". . . The answer to that is easy if only you'd stop looking in the wrong place. This has nothing at all to do with working from home or working in an office. It has everything to do with trust, autonomy, inviting talented people to be themselves, telling people that the right behaviour is their natural behaviour."
We keep hearing about the Great Resignation - countless tens of thousands of employees resigning, job vacancies at long-term highs, risks of wage inflation as a result; along with speculation as to whether the phenomenon is driven by early-retiring boomers, mid-life change-of-sceners, dissatisfied millennials or some other niche sub-set of society.
I thought the reason for the Great Resignation was obvious; but the speculation I keep reading in the media and hearing in conversations tells me that it isn't. I read of HR professionals and leaders scratching their heads and wondering what it is that they need to do to retain talent, experience, corporate memory and finely developed skills.
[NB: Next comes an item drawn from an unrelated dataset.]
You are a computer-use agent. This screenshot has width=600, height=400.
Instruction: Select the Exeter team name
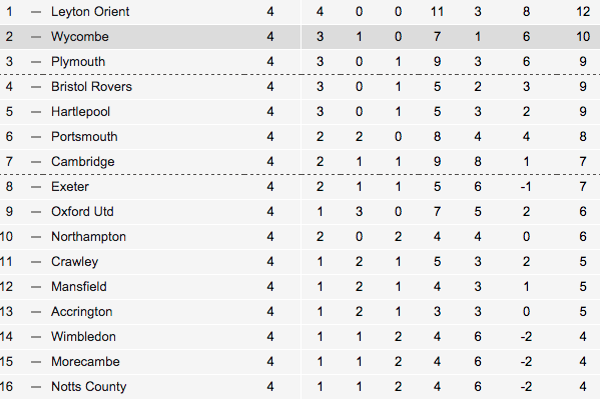[x=70, y=186]
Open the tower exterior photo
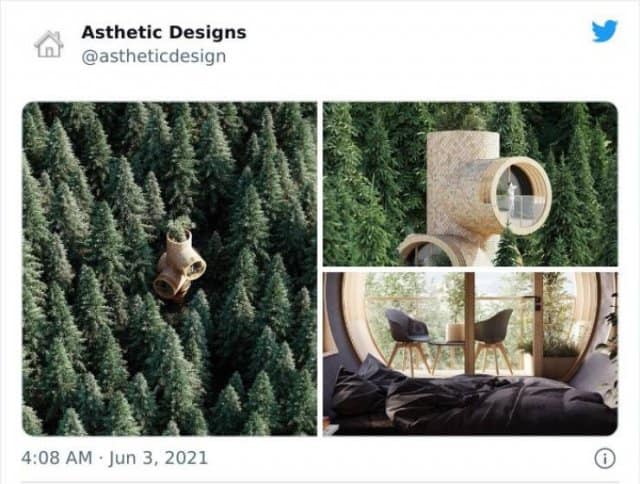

It turns out the answer isn't obvious - so, let me offer it to you. The answer comes from what I pick up helping organisations develop inclusive workplaces that deliver positive wellbeing. And it's something I gather from conversations with people I coach and the leaders I talk to.
Your employees, your colleagues, your people - they have just spent the past two years being themselves and they've learned to love it. They've learned to love themselves, and they don't want to give it up.
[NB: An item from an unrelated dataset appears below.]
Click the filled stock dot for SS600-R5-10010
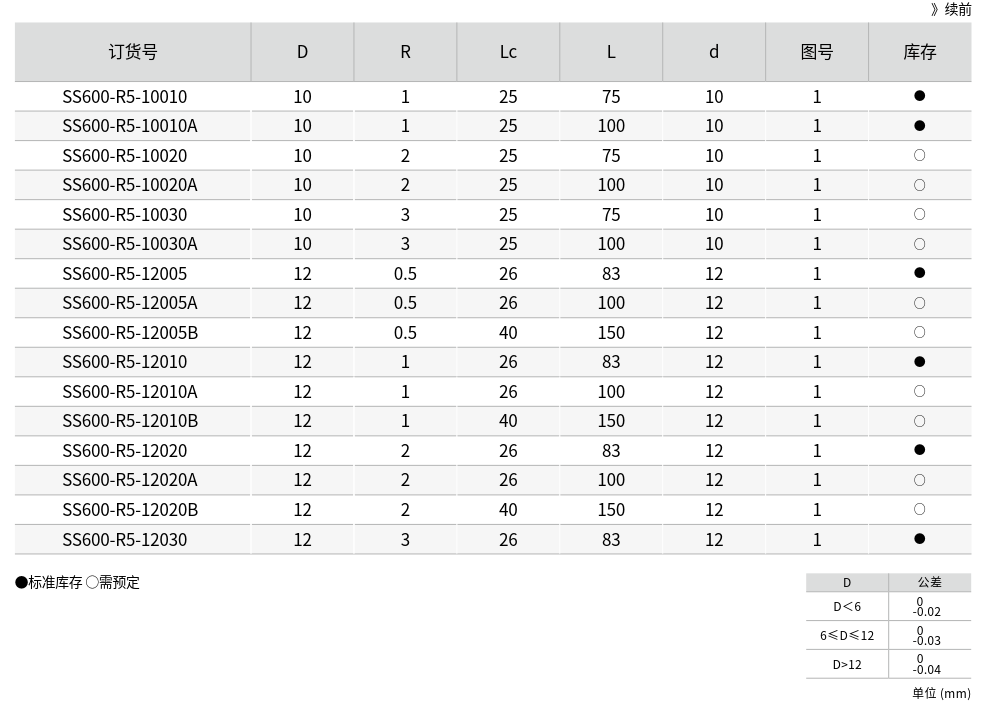pyautogui.click(x=919, y=97)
Yes, they've still worked. They've worked damned hard. But they've done this without being in the constant gaze of the workplace. The constant oversight of an untrusting manager, or an untrusting system. A system that treats them as resources. Human Resources.
The situation we've all been in for the past couple of years has forced employers - managers and leaders - reluctantly to trust people to get on and do things.
And, you know what? They did just that. They got on and did things. And, you know what else? They made a bloody good job of it.
The need to conform to your office politics, your office banter, your office culture and so on was kept to a minimum. Maybe just confined to those Teams or Zoom meetings. Maybe not even then as the individual chose whether to be on video or not, to have a real background or not.
People have been able to dress how they liked, eat when they liked, take breaks when they liked, work around personal responsibilities.
And they still made you those widgets, or whatever it is that you wanted them to do. It turns out that you didn't need to be overseeing them quite so much. You didn't need to watch their every move. It turns out that it doesn't matter much when they take breaks, eat, go for a walk, talk to someone. It turns out it doesn't much matter whether they're a morning lark, a night owl or a bit of both with a siesta in-between. It turns out your people are responsible adults who can be trusted to do something, do it well and enjoy doing it with a sense of purpose.
For the first time in a working lifetime; people have realised who they really are, as individuals. And they've come to love themselves as they are. They value themselves and the ability to be themselves more than they've ever been valued before.
They've also come to realise that they used to spend SO much effort working SO hard to 'fit in'. And that's an expenditure of energy that used to drag on their wellbeing and leave them unnecessarily exhausted. This need to 'fit in' led to them feeling excluded, because not everyone wants to do the exact same thing in the exact same way. That's the wonderful diversity of humanity.
So. If you want to understand what it is that's pulling your staff away from your workplace. Here's the answer.
It's you. It's your culture. It's the sense you give to your people that they need to be a particular type of person to 'fit in'. That they need to have the 'right behaviours' which is corporate-speak for 'they need to behave in a certain way that only a few people (the leaders) get to define'. It's the lack of trust, the loss of autonomy, the (mis-)perceived need for oversight.
These are the things that are driving your employees away.
So. How do you retain talent? How do you retain experience? How do you retain corporate memory? How do you retain finely developed skills? How do you become an 'employer of choice' that countless new employees want to join.
The answer to that is easy if only you'd stop looking in the wrong place. This has nothing at all to do with working from home or working in an office.
It has everything to do with trust, autonomy, inviting talented people to be themselves, telling people that the right behaviour is their natural behaviour.